Tailwind Nutrition sports drink endurance fuel

Many of my doubles (not all), I had gut distress but when I switched to Tailwind for my double centuries, all of my gut distress issues went away for the past 15 or so double centuries, never to return.

So clearly the stuff I had been using for the first 37 or so doubles was not a good choice for me and the Tailwind has been beneficial, and I think it is the electrolyte mix in it. Also, the severe muscle cramps are gone now with Tailwind, supporting the idea of electrolyte depletion now being solved. But a symptom averted does not mean it is enough for optimal performance or optimal health or recovery.

I also wonder whether, at 14mg per serving, Tailwind has partially offset magnesium deficiency due to exercise, since I typically use 3 servings per 1L of water, so that’s 52g magnesium in just one 1L water bottle in the form of Magnesium Citrate, which is alleged to have about 60% bioavailability—quite good, though a far cry from ReMag.

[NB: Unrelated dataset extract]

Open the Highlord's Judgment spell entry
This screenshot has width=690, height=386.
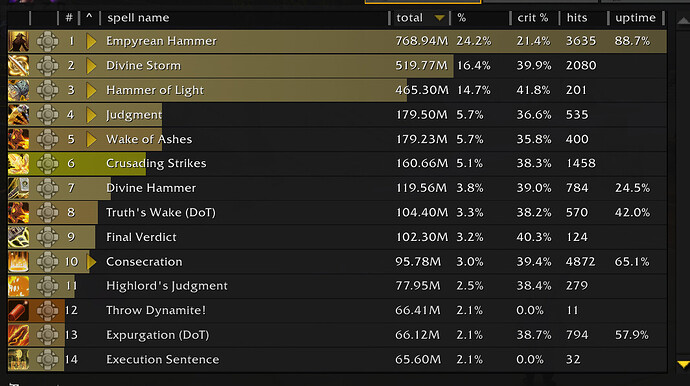click(167, 286)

It would mean that my consumption of 7 to 12 liters in a double century would be Mg supplementation of 364g to 624g over the course of the double—probably enough to offset all losses. While the prior product I used also had magnesium (“chelate”, unspecified molecule), it also contained Xylitol and I could never tolerate it towards the end.

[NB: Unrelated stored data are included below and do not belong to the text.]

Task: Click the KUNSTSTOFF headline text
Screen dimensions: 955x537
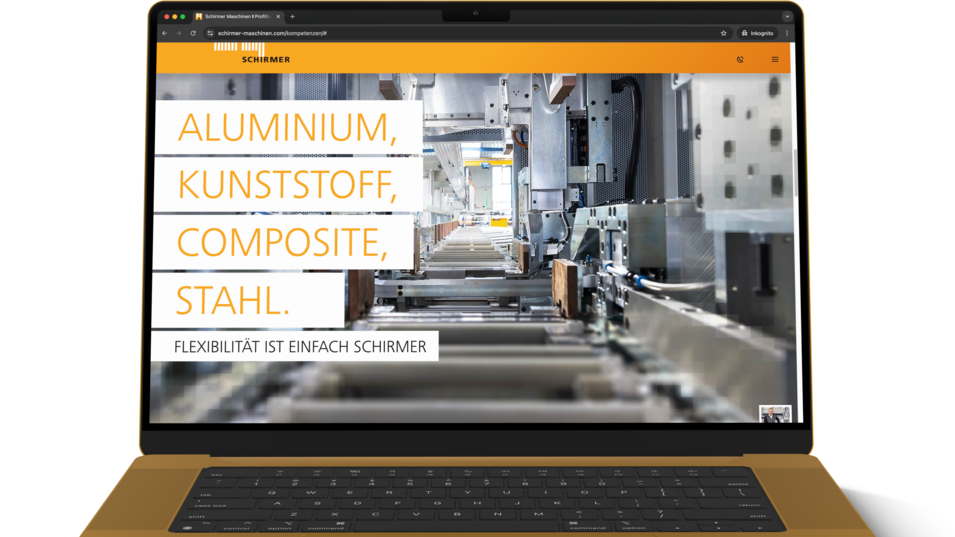Action: pyautogui.click(x=287, y=186)
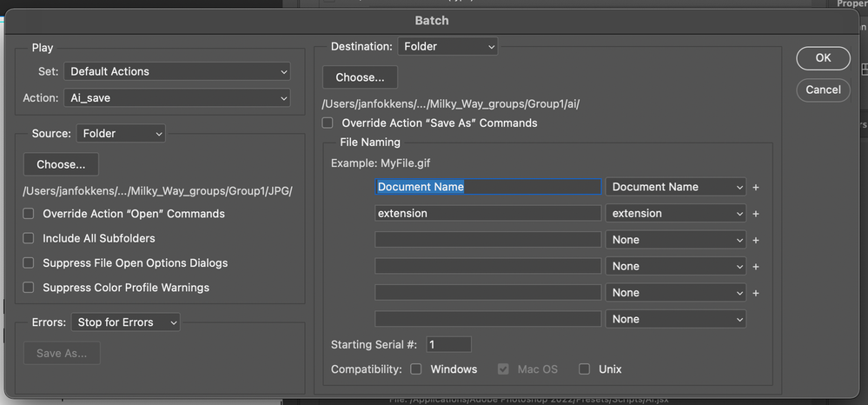Tick the Windows compatibility checkbox
The width and height of the screenshot is (868, 405).
[x=416, y=369]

Nutrient deficiency in athletes

I’ve been looking at how to maximize recovery and performance so as to have a “good day” reliably. A key step in that process is looking at nutrient deficiency in a host of elements, which are heavily depleted by intensive training and especially during double centuries. I am pretty sure that most of my issues revolve around deficiencies, which impair recovery, lung function, metabolism, and brain function too.

I came across this summary article which tends to confirm my suspicions—there is no way that even the best diet could replace enough of what is lost by intensive exercise, particularly magnesium which is highly deficient in the modern food supply—one just cannot eat enough to get enough of some nutrients, certainly not under extreme exercise loads. Ditto for iodine and other key elements.

Plus, a deficiency in just one element can screw up the critical balance within cells and with numerous metabolic processes. For example, too little magnesium relative to calcium can lead to calcification of the body especially arteries, which might explain my miserable coronary artery calcium score. Moreover, therapeutic magnesium levels might actually be able to reverse coronary artery calcification.

The Effect of Exercise and Heat on Mineral Metabolism and Requirements

Prolonged strenuous exercise can result in marked changes in chromium, copper, iron, magnesium, and zinc metabolism. Evidence of these changes can persist for several days after the exercise is discontinued. Some of the observed changes in plasma mineral concentrations may be attributed in part to an acute-phase response, which occurs as a result of tissue trauma or stress. Reductions in plasma mineral concentrations may also in part reflect an increased loss of these minerals from the body via urine and sweat. The increased rate of mineral loss that occurs in sweat with exercise is amplified by the simultaneous exposure to hot temperatures.

Given the above observations, the following questions emerge: do endurance-associated changes in mineral metabolism result in some or all of the following:

  • a compromised endurance capacity?
  • a compromised immune defense system?
  • a compromised antioxidant defense system?
  • a slower rate of recovery from injury?

Additional work on the influence of prolonged exposure to strenuous exercise and heat is urgently needed. The influence of diet on the above changes in mineral metabolism, or whether dietary manipulations may attenuate some of the negative consequences of these changes, is an area of research that needs to be expanded.

Reading the paper, note well the blood serum levels of nutrients are a very poor way to gauge nutrient deficiency, since they gyrate wildly for many reasons. A good example of this is magnesium, 99% of which is stored in body tissues. So blood serum tests are scientific garbage when it comes to assessing deficiency of key minerals, and why (for example) a magnesium RBC test is far superior.